When options strategies are used to manage portfolios, linear stock exposure gets sliced into different time buckets by expiration cycles, and PnL from one or more securities starts compounding. Rebalance timing risk is present with overlays, and tax complexity comes in with short term gains and long term losses (or vice versa, or both, or neither).
The leverage and risk scalpel potential for options strategies is very high. They directly offset and bend your exposure to the underlying stock. But if you’re just looking at expiration graphs, you might not realize your covered call can lose money if volatility goes up and stock goes down. And once you’ve “mastered” vega, you’ll get caught by skew.
The only way to truly learn about options is to start putting on positions and seeing why you lose money. Small positions of course, but there’s nothing better to introduce you to the multivariate risks. As the leg count or trading frequency ticks up, you’ll start to see more and more “unexpected” situations.
Derivatives are a rabbit hole of complexity, which can be very intriguing. But the twinkle doesn’t always make them a net positive, and markets don’t have an answer to be solved. The thirst for a solution can leave you bewildered, even astrologizing about the third order greeks of market makers.
Regardless of how many bells and whistles you have, every system is in need of both improvement and upkeep. The red queen keeps running, so your trading must adapt and compete with the other evolving species. Striving for simplicity and robustness is not the enemy of progress.
But with every additional system improvement, you introduce risk and tick up the ongoing maintenance. Nature (mother or markets) will grind against the man-made and turn manicured lawns into unruly jungles with crumbling structures.
In constructing an edge, there must always be an eye to durability. If you can’t pay attention to markets to catch every time an indicator drops below X, maybe it can be captured with something automated. And if you introduce automation, you need to monitor technical failures, dependencies, and upgrades.
Beyond operational resilience, lasting power comes from castles built on something more than sand. (Those fall in the sea, eventually.) A very simple and easy thesis is buying into the equity risk premium with a diversified portfolio - still a bet, but logical with a proven track record. A strategy of leveraging call spreads to buy dips in fundamental equities sounds attractive but has dozens more failure points.

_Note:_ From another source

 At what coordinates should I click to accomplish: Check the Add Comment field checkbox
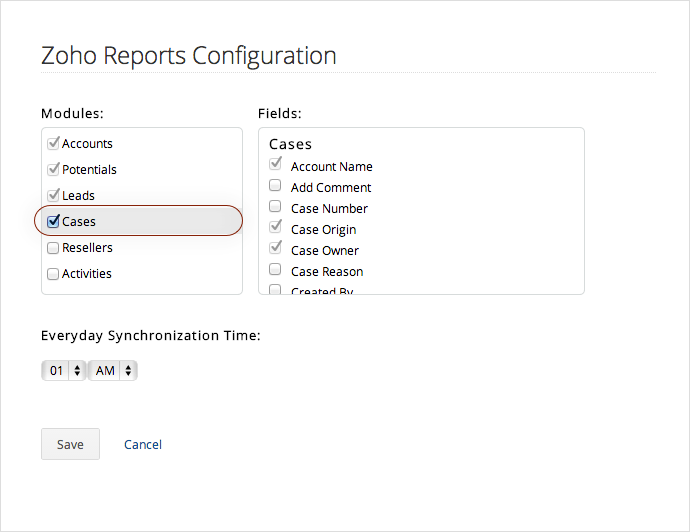(x=275, y=185)
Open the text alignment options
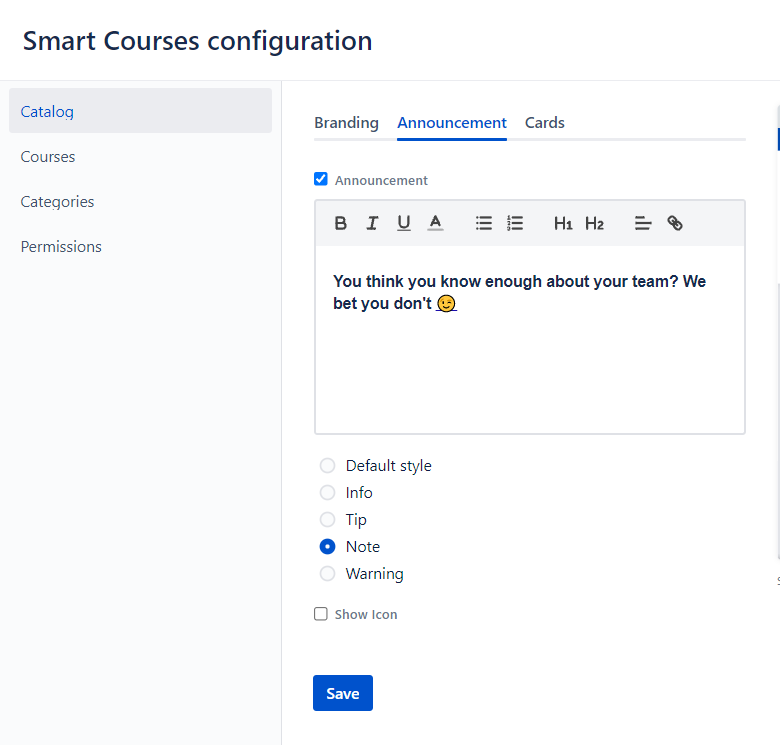Viewport: 780px width, 745px height. click(643, 223)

Where possible, simplicity is king. For both logical validation and ongoing implementation, Occam’s Razor is an important tool to cut away the fat. Buying into a target date fund is both simple and durable. Opening up your account every week to “sell vol” is not.
If you want to put a wooden bauble on the well, or dash a little spice in your portfolio, know that complexity compounds. Just like a tree ready to fall, every surface that’s exposed is another vector for rot.